Exercise prompt:
Return each line of the rows below that contains the string "Instruction". Treat uppercase and lowercase letters as distinct.

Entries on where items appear
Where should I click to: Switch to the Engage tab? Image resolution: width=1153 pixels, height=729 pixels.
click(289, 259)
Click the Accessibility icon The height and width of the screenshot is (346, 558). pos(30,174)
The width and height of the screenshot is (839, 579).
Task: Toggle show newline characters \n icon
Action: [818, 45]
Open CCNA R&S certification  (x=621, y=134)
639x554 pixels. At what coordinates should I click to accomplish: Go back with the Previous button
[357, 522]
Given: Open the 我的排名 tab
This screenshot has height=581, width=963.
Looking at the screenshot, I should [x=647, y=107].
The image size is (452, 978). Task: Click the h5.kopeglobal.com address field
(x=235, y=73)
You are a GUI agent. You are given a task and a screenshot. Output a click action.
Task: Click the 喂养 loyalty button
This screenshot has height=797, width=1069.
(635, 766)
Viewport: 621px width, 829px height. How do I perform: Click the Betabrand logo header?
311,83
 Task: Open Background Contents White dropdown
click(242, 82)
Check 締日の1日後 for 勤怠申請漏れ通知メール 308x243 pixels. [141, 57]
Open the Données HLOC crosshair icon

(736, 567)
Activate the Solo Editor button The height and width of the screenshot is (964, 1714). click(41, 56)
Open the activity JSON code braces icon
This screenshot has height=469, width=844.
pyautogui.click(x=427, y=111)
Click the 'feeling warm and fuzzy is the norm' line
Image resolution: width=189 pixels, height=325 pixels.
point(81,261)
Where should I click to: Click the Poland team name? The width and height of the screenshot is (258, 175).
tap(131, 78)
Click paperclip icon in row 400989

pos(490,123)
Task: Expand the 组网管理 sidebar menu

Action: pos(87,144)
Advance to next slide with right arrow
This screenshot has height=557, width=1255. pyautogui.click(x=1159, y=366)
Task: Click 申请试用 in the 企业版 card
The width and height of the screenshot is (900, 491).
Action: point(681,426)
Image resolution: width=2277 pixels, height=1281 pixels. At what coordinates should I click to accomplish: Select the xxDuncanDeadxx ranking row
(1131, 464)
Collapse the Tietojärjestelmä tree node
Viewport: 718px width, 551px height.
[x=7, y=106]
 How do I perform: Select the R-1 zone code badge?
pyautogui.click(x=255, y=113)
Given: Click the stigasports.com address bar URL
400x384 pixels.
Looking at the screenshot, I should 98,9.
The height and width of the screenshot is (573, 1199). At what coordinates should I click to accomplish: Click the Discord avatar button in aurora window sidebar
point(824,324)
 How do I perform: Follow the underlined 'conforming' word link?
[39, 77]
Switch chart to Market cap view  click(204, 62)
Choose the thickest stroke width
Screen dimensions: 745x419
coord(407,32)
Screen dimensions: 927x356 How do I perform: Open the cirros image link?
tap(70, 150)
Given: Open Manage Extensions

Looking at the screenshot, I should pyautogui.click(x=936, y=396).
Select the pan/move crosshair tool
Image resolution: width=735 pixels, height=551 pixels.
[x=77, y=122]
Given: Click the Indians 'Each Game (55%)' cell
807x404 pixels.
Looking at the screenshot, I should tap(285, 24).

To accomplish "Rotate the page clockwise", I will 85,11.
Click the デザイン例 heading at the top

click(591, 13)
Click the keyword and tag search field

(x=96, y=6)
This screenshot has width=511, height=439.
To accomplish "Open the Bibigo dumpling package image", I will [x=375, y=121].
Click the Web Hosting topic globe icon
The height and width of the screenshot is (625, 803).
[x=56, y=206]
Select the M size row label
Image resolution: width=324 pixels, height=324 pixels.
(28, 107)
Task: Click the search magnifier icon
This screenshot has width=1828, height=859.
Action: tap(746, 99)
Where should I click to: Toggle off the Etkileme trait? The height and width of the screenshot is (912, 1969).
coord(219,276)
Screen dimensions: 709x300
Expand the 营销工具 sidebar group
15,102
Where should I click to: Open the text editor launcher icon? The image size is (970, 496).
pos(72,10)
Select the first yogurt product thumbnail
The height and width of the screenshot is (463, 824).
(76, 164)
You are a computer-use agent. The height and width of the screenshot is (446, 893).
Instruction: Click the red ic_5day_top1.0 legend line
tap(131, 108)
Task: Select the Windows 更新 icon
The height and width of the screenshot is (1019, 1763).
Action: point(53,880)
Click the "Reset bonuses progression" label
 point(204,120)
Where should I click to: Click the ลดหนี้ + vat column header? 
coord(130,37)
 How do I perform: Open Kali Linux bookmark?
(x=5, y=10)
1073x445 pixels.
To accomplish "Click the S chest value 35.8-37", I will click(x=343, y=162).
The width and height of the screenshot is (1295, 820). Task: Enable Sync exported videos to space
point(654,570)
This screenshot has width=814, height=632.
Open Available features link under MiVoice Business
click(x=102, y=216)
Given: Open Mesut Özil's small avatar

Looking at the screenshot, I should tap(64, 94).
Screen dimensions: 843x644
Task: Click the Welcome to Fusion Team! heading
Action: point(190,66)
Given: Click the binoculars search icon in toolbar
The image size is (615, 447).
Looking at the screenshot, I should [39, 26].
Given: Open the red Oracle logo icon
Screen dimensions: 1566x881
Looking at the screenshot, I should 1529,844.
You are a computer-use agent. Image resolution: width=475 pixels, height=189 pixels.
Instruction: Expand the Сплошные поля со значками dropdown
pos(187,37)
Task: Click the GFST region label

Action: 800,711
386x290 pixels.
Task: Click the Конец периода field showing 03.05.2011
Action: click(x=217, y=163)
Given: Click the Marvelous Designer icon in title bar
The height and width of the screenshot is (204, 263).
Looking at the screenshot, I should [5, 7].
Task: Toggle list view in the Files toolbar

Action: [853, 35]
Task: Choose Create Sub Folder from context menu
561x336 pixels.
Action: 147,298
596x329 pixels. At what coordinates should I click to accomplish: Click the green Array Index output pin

Answer to this exercise:
Instruction: Click the red ic_5day_top1.0 legend line
Instruction: Expand the Сплошные поля со значками dropdown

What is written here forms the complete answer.